2.2.3. Parsl and RADICAL-Pilot Integration
RADICAL-Pilot (RP) is a runtime system that enables the execution of heterogeneous (funtions and executables) MPI workloads on heterogeneous (GPUs and CPUs) HPC resources. The integration of Parsl and RP allows RP to benefit from Parsl flexible programming model and its workflow management capabilities to build dynamic workflows. Additionally, RadicalPilotExecutor benefits Parsl by offering the heterogeneous runtime capabilities of RP to support many MPI computations more efficiently.
For this tutorial we are required to update the existing default Parsl package with Parsl that has the integration files (Parsl-RP integration will be relased in Parsl soon).
[ ]:
%%capture capt
# remove the exisitng Parsl from conda
!conda remove --force parsl -y
# install a specific Parsl version
!pip install git+https://github.com/AymenFJA/parsl.git@master
Next we need to locate the installed nwchem
executable in our environment
[ ]:
# locate the NWChem executable path
nwchem_path = !which nwchem
nwchem = nwchem_path[0]
Gather the MongoDB server information and set the RADICAL_PILOT_DBURL
environment variable.
[2]:
%%capture capt
import os
mdb_host = os.environ.get('MDB_SERVER', 'mongodb')
mdb_port = os.environ.get('MDB_PORT', '27017')
mdb_name = os.environ.get('MDB_NAME', 'guest')
mdb_pswd = os.environ.get('MDB_PSWD', 'guest')
mdb_dtbs = os.environ.get('MDB_DTBS', 'default')

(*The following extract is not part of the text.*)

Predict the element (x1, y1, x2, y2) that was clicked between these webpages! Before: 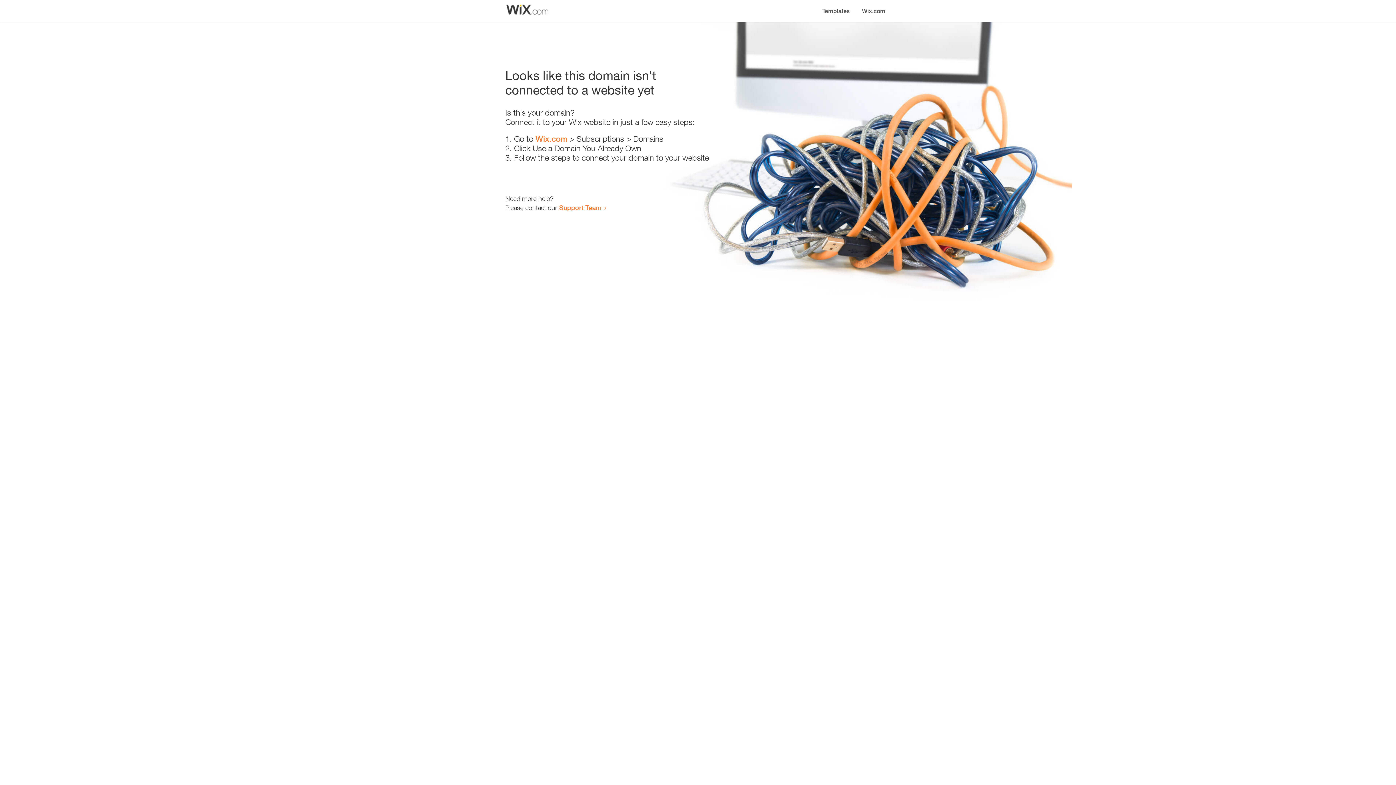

%env RADICAL_PILOT_DBURL=mongodb://$mdb_name:$mdb_pswd@$mdb_host:$mdb_port/$mdb_dtbs
2.2.3.1. Example: MPI NWChem Workflow
The following example application shows the execution of MP2 geometry optimization followed by a CCSD(T) energy evaluation at the converged geometry. A Dunning correlation-consistent triple-zeta basis is used. The default of Cartesian basis functions must be overridden using the keyword spherical on the BASIS directive. The 1s core orbitals are frozen in both the MP2 and coupled-cluster calculations (note that these must separately specified).
First, we need to write the NWChem
example to a file so that we can use it as an input for the NWChem
executable.
[ ]:
input = """
start n2
geometry
symmetry d2h
n 0 0 0.542
end
basis spherical
n library cc-pvtz
end
mp2
freeze core
end
task mp2 optimize
ccsd
freeze core
end
task ccsd(t)
"""
nwchem_input = '{0}/{1}'.format(os.getcwd(), 'mp2_optimization.nw')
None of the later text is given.